***** RECORDS *****

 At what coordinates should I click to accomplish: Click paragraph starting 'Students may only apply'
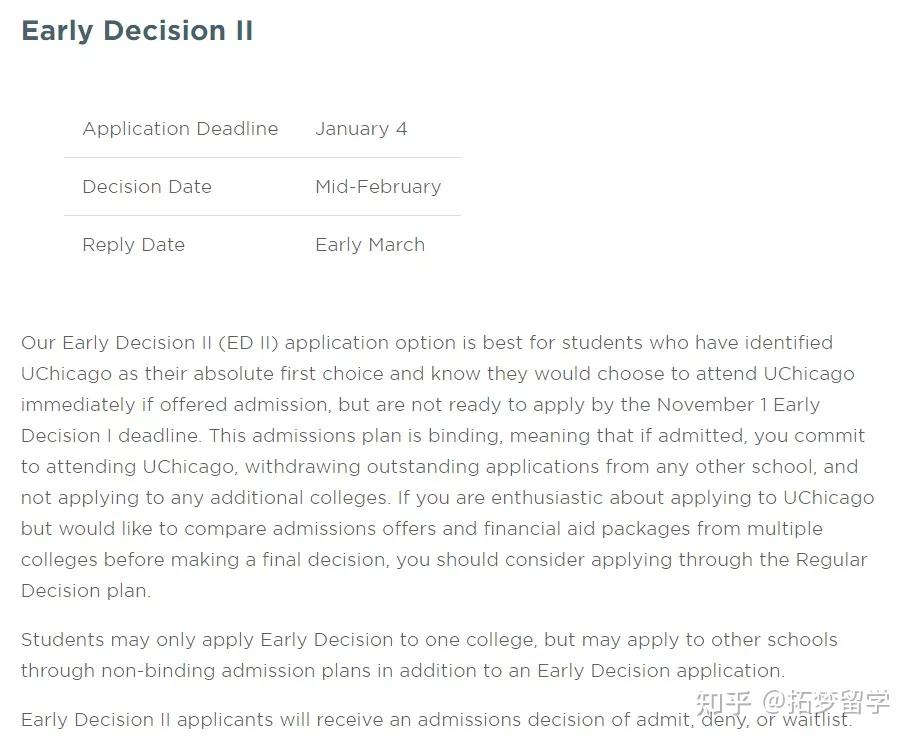click(x=429, y=655)
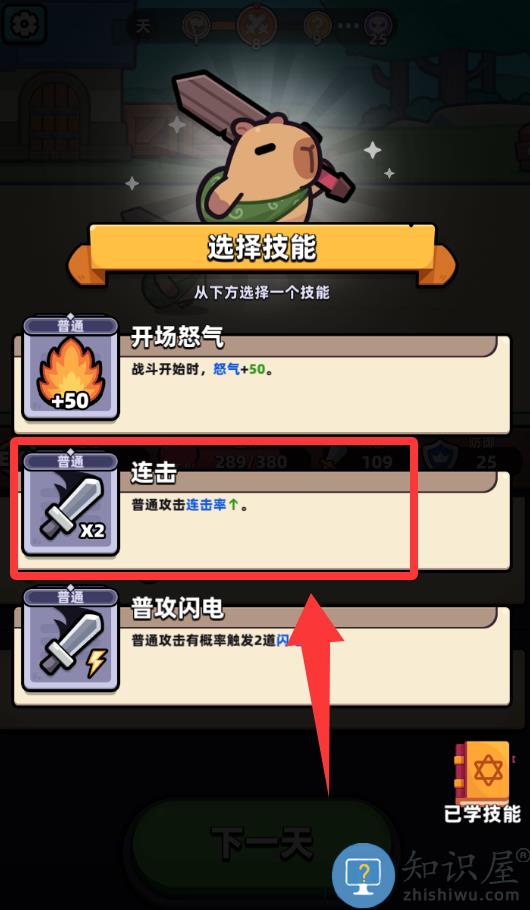Open the settings gear icon
Viewport: 530px width, 910px height.
23,23
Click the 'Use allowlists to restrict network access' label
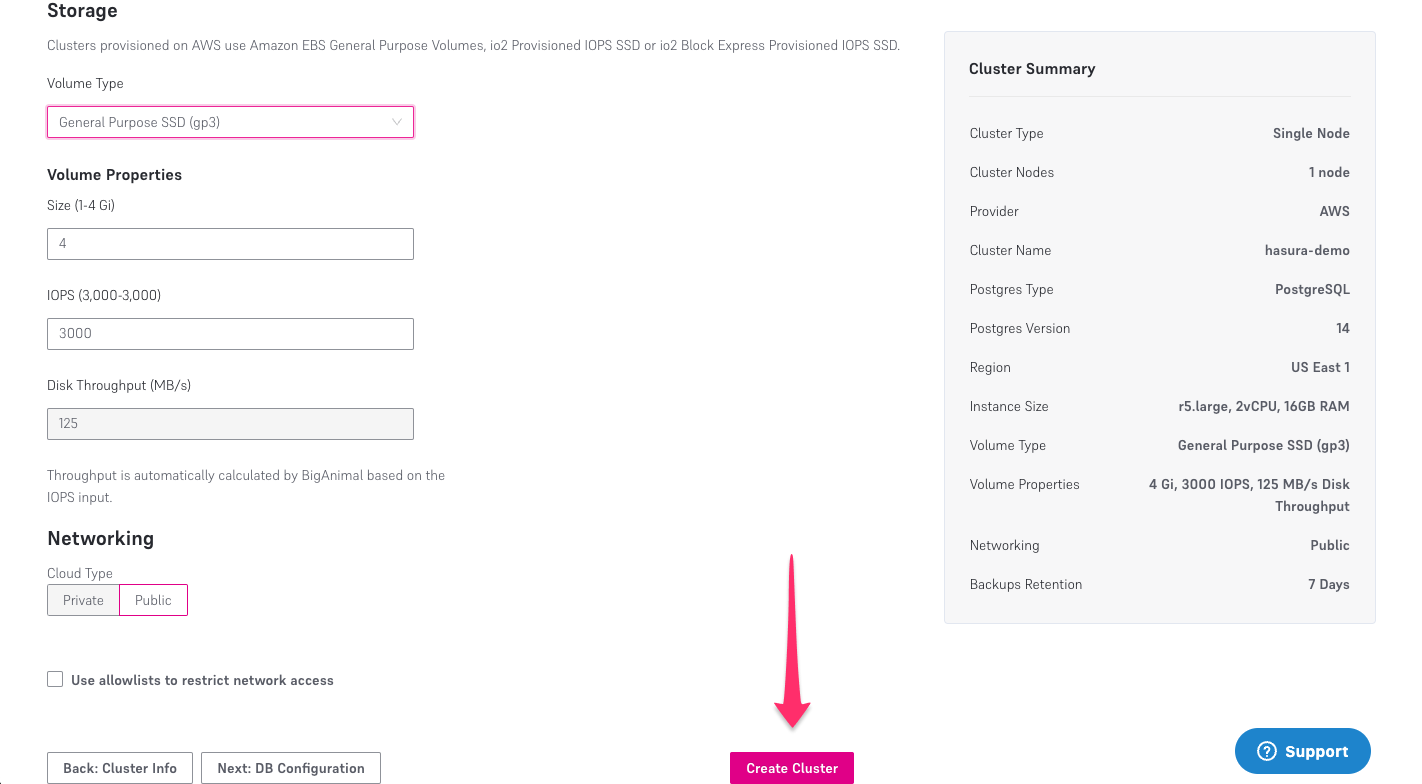The image size is (1422, 784). (x=202, y=680)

*****

**DESCRIPTION OF THE TASK:** The answer must be an exact copy of every record above, minus the pictures.

**ANSWER TO THIS EXERCISE:**
 At what coordinates should I click to accomplish: Click paragraph starting 'Students may only apply'
click(x=429, y=655)
Open the settings gear icon
Viewport: 530px width, 910px height.
23,23
Click the 'Use allowlists to restrict network access' label
The image size is (1422, 784). (x=202, y=680)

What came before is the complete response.